Tree-Grass ecosystem analysis#
License: CC-BY-4.0
Github: BenjMy/centum
Subject: Tutorial
Authors:
Benjamin Mary
Email: benjamin.mary@ica.csic.es
ORCID: 0000-0001-7199-2885
Affiliation: ICA-CSIC
Date: 2025/01/10
Note
Hypothesis Irrigated agricultural areas can be distinguished from adjacent agricultural parcels or natural areas through a sudden increase in actual evapotranspiration which cannot be explained by other factors (e.g. change in weather or vegetation cover).
Important
For the delineation we will use two types of datasets:
Earth Observation induced actual ET (calculated from an energy balance model): those are 3d raster datasets(x,y,time);
Only when dealing with real datasets: irrigation district shapefiles
In order to make calculation we will use the xarray datarray library. This has the advantage to allow us to read directly netcdf file format a standart for large raster images processing/storing.

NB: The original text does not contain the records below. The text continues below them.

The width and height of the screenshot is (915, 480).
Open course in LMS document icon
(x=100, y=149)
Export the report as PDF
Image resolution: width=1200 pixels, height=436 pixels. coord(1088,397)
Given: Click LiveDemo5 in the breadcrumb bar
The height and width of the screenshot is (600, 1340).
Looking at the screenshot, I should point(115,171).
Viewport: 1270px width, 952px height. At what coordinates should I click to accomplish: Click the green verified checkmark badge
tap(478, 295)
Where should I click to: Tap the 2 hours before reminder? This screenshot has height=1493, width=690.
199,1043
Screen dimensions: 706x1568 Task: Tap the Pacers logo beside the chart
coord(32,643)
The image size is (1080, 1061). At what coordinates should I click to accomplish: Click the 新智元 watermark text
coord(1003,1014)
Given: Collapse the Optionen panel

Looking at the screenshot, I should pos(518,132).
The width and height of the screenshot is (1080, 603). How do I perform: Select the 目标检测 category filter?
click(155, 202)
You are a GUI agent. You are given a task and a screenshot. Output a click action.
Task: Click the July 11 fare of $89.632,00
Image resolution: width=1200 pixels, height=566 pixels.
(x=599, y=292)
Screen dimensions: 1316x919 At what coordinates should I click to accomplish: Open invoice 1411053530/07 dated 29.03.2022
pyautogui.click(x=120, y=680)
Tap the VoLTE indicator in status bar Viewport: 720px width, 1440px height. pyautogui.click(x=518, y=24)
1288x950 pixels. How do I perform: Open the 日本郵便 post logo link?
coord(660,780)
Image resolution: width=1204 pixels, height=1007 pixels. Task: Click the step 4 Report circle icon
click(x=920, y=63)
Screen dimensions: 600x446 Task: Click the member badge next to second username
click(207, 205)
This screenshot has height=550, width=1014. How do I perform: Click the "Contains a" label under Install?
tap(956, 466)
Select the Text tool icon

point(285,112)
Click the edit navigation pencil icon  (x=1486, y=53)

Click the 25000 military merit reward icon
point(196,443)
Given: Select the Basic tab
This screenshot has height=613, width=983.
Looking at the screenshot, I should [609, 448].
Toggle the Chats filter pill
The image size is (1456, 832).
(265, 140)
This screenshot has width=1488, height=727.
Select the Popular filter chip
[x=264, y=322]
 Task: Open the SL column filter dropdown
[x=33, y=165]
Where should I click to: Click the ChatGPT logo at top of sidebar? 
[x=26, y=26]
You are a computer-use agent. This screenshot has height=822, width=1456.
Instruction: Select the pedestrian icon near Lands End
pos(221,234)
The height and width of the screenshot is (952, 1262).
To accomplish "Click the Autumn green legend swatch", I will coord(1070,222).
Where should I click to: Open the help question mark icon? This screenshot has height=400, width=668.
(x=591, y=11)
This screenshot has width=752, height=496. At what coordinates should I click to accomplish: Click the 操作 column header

In the following we use a synthetic dataset that describe a rain event at day 3.
import pooch
import xarray as xr
import numpy as np
import matplotlib.pyplot as plt
import geopandas as gpd
from centum.irrigation_district import IrrigationDistrict
pooch_Majadas = pooch.create(
path=pooch.os_cache("Majadas_project"),
base_url="https://github.com/BenjMy/test_Majadas_centum_dataset/raw/refs/heads/main/",
registry={
"20200403_LEVEL2_ECMWF_TPday.tif": None,
"ETa_Majadas.netcdf": None,
"ETp_Majadas.netcdf": None,
"CLC_Majadas_clipped.shp": None,
"CLC_Majadas_clipped.shx": None,
"CLC_Majadas_clipped.dbf": None,
},
)
Majadas_ETa_dataset = pooch_Majadas.fetch('ETa_Majadas.netcdf')
Majadas_ETp_dataset = pooch_Majadas.fetch('ETp_Majadas.netcdf')
Majadas_CLC_shapefile = pooch_Majadas.fetch('CLC_Majadas_clipped.shp')
Majadas_CLC_shapefile = pooch_Majadas.fetch('CLC_Majadas_clipped.dbf')
Majadas_CLC_shx = pooch_Majadas.fetch('CLC_Majadas_clipped.shx')
ETa_ds = xr.load_dataset(Majadas_ETa_dataset)
ETa_ds = ETa_ds.rename({"__xarray_dataarray_variable__": "ETa"}) # Rename the main variable to 'ETa'
ETp_ds = xr.load_dataset(Majadas_ETp_dataset)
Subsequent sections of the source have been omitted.